Start of Extract provided

Monday, May 13, 2013


They tell you to not cry over spilled milk, but when you’re two year old dumps your fresh hot latte all over the car while you’re nursing another child, well it’s hard not to. Especially when said latte was supposed to be your breakfast and lunch.

Then there’s after a long, late night nursing session, when your baby decides to thank you by vomiting up all of her dinner.  That’s a horrific case of spilled milk, because it requires clean up and changing and, worst of all, more late night feeding and less late night sleeping. It’s almost as painful as the time I dumped a bottle full of hand expressed milk. I still cry thinking about it.

I ran everyone to bed early tonight, because I’m feeling so very tired. It’s like the last three weeks have finally caught up with me. Of course the father figure has been snoring for the last three hours. Because he’s tired. I wanted to hit him, but that involved putting Gestated Cinco down, and that’s 
just not an option right now and it also required more effort than I can muster.  So I’ll mutter things sarcastically to him while he’s sleeping, in the hopes of permeating his dreams.


The problem with having a relaxing, calm Mother’s Day is that it just helps reinforce how very, very tired you really are. Gestated Cinco was born almost four weeks ago and I have yet to have a day off. Well, there was the day after she was born, but even then, I didn’t get to sleep until 4am. We left the hospital and ran errands, I kid you not. The next day I was at Baby’s soccer game, doughnuts in hand for her birthday, while listening to mandatory job training. It’s been nonstop. Partly because of how the father figure’s job situation played out, partly because our living situation doesn’t allow me to relax ever, and gas prices require me to consolidate trips. I’ve laughed about being a failure as at the whole stay at home aspect of motherhood, but I’m not laughing anymore. I’m just eating copious amounts of m&ms.

End of Extract provided

# Exercise details
Reproduce the spilled-milk blog post from "Monday, May 13, 2013" to "breakfast and lunch.", switching every "latte" to "coffee".

Start of Material shown

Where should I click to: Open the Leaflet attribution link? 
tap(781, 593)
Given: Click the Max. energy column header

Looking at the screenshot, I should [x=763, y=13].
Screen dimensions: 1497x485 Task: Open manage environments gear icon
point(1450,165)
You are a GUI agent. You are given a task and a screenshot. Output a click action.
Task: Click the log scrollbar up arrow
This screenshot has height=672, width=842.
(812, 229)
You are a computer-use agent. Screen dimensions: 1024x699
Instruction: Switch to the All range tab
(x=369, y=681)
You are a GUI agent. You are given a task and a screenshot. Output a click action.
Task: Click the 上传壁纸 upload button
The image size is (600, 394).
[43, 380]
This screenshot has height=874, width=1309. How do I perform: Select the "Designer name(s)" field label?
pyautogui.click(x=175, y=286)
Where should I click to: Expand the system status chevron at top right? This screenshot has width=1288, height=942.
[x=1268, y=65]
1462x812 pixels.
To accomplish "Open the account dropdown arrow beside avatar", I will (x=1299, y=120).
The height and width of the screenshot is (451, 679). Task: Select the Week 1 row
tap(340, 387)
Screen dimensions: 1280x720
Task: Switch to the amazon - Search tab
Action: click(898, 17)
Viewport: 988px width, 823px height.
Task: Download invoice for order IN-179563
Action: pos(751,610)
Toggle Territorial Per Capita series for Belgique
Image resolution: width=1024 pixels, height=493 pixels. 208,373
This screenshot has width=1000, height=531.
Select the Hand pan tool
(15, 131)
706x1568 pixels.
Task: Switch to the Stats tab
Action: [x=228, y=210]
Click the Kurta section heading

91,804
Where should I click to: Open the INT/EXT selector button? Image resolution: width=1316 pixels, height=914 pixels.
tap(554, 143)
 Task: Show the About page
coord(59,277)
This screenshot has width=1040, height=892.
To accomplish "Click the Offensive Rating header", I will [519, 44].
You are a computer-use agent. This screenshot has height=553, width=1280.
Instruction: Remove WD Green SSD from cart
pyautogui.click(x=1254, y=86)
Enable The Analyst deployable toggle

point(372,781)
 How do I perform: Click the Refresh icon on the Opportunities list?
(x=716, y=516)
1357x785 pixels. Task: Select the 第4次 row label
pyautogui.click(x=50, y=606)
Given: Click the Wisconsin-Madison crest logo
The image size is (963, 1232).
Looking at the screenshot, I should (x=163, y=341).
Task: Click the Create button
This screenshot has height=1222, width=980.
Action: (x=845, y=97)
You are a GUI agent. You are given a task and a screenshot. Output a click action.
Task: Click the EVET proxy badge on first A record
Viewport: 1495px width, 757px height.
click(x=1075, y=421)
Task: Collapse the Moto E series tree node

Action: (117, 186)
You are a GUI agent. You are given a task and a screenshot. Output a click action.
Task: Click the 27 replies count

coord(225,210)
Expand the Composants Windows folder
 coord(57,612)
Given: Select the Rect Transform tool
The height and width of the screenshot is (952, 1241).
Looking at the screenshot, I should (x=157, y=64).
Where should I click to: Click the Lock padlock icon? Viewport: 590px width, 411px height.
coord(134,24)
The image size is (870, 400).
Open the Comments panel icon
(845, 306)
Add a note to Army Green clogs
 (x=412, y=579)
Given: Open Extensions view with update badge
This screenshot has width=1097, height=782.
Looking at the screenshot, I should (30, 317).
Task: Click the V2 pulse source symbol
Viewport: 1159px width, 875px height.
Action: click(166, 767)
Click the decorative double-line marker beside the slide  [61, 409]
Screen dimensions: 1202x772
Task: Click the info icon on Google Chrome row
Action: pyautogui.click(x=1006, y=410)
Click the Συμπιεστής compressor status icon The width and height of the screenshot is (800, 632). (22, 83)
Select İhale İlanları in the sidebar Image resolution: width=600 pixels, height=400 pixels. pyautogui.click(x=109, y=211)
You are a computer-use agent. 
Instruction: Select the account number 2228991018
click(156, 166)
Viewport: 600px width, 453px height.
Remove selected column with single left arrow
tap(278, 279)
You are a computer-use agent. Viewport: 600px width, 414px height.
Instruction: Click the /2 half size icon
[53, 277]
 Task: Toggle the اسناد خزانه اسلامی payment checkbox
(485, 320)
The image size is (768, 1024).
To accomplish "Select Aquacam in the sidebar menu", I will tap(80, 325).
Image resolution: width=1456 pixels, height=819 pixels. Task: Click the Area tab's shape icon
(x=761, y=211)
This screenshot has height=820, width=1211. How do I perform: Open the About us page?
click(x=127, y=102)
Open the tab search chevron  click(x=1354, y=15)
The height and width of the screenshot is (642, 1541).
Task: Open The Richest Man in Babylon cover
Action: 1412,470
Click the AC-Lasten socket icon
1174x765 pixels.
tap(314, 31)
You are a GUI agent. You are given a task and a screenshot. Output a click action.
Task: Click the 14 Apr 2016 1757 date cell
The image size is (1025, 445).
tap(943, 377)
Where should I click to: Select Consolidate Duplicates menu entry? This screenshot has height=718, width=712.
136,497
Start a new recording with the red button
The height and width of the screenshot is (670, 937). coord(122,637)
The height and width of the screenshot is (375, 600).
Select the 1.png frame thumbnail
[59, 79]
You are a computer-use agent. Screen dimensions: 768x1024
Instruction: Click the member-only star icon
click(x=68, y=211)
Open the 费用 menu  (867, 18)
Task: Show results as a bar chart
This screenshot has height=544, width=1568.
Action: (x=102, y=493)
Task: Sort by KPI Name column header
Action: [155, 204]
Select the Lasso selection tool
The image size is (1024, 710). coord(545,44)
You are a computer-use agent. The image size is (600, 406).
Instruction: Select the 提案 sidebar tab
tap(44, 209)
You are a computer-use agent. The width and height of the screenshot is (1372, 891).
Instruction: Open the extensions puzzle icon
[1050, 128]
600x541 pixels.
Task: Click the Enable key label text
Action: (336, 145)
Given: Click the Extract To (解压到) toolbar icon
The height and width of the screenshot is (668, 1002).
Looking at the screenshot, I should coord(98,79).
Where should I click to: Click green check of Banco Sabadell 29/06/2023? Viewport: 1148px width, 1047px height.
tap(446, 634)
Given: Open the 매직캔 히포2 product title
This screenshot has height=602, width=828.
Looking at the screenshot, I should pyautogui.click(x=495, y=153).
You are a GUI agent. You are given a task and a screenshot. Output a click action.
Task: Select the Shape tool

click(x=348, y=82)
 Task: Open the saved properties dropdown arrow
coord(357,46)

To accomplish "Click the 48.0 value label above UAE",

End of Material shown

# Answer to this problem
Monday, May 13, 2013


They tell you to not cry over spilled milk, but when you’re two year old dumps your fresh hot coffee all over the car while you’re nursing another child, well it’s hard not to. Especially when said coffee was supposed to be your breakfast and lunch.